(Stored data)
%%
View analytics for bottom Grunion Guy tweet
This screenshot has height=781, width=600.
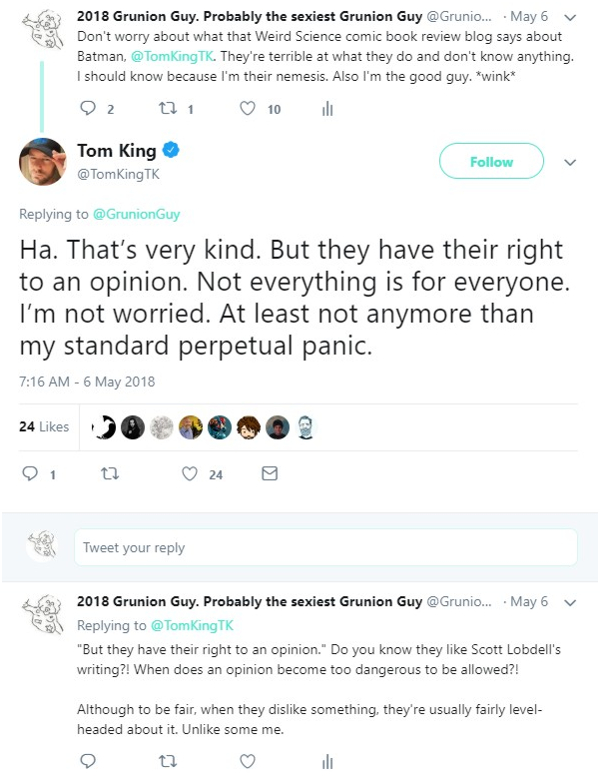327,762
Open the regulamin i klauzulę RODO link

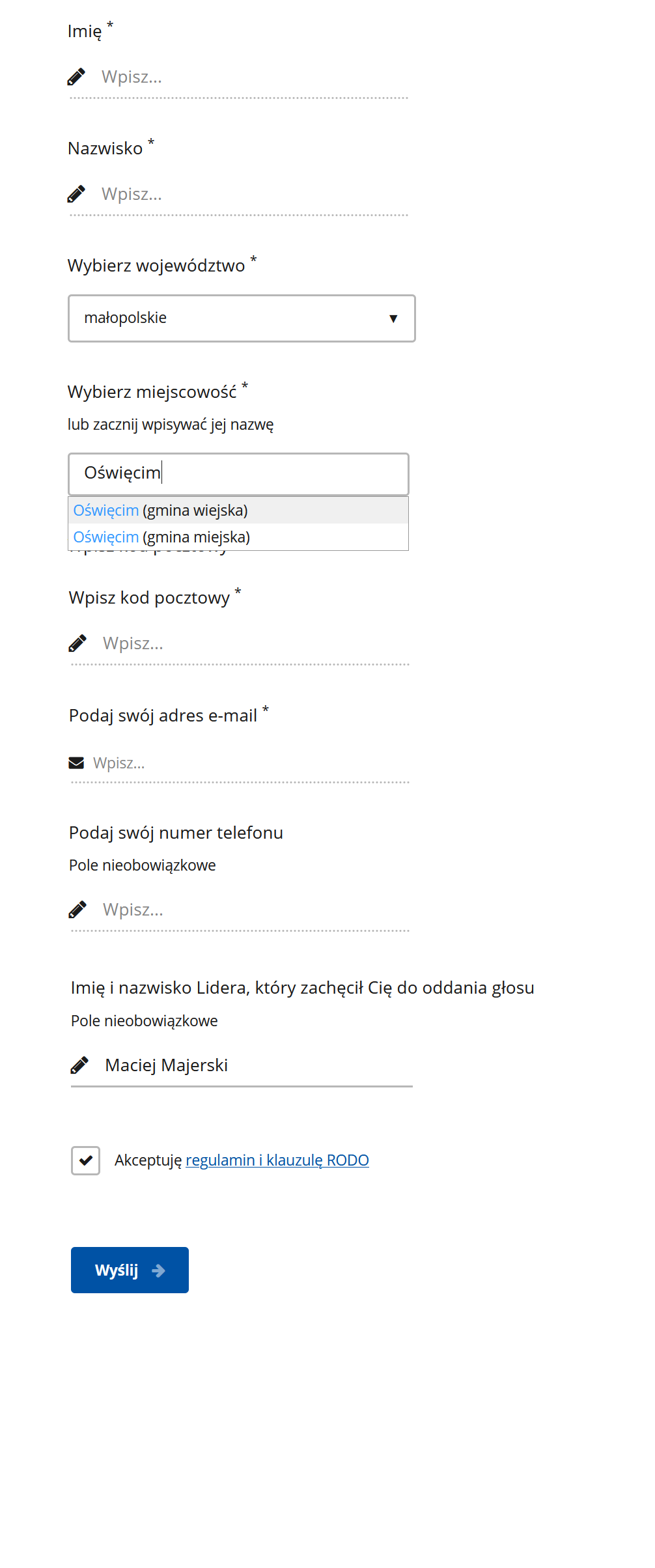277,1160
%%
WORK TASK: Retype the data above exactly. Leave the pictures out.

WRITTEN SOLUTION:
View analytics for bottom Grunion Guy tweet
This screenshot has height=781, width=600.
327,762
Open the regulamin i klauzulę RODO link

277,1160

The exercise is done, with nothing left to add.